GIVEN TEXT:
──────────

Obesity-Related Oxidative Stress

Pro-inflammation has also shown to exert a negative oxidative effect in the skeletal muscle of obese individuals. Obese population exhibit decreased skeletal muscle strength and function compared to healthy weight subjects [63], as well as impaired skeletal muscle mitochondrial respiratory function which contributes to increases in mitochondrial ROS production [64]. Specifically, obese individuals present higher ratios of type II to type I skeletal muscle fibers which have shown to generate two- to threefold more ROS production than type I fibers [64, 65]. Furthermore, Plomgaard et al. [66] demonstrated that TNF-α is solely expressed by type II muscle fibers and serves as a catalyst in skeletal muscle-derived oxidative stress [67]. Additionally, systemic TNF-α administration has been shown to diminish skeletal muscle force production in animal models [68] and directly promotes muscle protein loss [67] via oxidative activation of TNF-α/NF-κB signaling [69]. Interestingly, TNF-α-induced skeletal muscle oxidative stress has been shown to be prevented by antioxidant treatment [67], suggesting that TNF-α may provide a vital target toward correcting obesity-related oxidative stress.

──────────

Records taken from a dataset
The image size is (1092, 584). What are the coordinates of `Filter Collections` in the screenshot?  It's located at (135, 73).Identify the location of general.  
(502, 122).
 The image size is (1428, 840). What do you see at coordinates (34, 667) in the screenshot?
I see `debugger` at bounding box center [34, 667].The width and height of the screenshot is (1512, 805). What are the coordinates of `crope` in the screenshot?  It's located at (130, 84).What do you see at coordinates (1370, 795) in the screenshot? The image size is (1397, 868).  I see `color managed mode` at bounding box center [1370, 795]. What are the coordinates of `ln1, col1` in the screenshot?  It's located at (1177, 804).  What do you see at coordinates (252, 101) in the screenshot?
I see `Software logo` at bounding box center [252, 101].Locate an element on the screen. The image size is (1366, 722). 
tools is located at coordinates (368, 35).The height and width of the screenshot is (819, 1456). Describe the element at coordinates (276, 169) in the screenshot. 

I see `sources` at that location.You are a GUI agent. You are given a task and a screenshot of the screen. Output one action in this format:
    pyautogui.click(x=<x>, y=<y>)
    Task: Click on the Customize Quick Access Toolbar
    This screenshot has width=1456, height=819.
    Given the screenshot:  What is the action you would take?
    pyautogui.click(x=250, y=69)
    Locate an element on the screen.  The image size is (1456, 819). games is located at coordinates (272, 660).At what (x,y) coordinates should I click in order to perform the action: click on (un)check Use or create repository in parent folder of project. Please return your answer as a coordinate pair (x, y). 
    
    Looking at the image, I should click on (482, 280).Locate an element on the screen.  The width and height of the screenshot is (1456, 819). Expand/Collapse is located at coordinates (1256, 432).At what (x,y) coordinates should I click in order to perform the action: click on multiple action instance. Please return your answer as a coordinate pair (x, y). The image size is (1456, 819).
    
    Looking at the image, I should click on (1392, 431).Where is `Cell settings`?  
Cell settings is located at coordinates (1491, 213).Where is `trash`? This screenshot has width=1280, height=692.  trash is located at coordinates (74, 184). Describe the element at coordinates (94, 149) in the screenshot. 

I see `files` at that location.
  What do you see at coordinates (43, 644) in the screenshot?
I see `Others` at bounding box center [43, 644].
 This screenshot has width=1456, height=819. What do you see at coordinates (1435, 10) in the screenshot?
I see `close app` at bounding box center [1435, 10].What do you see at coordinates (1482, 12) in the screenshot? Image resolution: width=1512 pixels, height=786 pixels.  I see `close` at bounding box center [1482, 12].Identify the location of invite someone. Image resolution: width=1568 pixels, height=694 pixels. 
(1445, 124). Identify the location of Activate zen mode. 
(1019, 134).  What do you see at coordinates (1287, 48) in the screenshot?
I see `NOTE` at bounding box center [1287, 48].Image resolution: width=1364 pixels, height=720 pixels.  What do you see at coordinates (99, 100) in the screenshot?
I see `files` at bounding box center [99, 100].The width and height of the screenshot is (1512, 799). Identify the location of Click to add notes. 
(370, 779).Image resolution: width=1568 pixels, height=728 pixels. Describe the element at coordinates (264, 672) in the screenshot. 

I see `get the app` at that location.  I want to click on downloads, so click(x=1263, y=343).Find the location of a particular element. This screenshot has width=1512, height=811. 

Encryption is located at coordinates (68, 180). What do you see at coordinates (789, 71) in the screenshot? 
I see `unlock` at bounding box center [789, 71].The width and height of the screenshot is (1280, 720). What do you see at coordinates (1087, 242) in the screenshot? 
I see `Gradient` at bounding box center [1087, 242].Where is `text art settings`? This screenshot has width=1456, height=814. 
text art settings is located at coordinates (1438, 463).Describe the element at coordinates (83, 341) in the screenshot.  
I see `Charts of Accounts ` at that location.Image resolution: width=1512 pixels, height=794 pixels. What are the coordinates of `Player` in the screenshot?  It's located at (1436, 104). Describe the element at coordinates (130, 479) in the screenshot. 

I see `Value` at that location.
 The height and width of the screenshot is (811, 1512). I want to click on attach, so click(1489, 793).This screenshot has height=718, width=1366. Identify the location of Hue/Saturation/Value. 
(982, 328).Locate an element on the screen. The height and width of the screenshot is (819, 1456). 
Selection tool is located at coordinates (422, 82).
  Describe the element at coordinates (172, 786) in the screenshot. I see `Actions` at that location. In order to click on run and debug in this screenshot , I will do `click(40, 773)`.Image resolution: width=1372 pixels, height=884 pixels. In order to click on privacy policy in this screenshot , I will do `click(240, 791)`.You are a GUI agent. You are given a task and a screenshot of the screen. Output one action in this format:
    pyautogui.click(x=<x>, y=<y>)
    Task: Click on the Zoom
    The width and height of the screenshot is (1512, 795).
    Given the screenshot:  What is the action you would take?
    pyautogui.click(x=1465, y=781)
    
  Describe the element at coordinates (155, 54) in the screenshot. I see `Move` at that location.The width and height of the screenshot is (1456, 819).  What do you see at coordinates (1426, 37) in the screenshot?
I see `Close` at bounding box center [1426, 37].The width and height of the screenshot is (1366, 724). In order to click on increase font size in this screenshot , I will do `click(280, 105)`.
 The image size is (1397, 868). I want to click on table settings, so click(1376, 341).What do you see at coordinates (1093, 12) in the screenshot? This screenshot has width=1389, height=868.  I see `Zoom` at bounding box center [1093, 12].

──────────

ABOUT THIS TASK: List each distinct reference number that appears in square brackets in the passage on obesity-related oxidative stress. These records come from a separate source.

EXERCISE RESULT: 63, 64, 65, 66, 67, 68, 69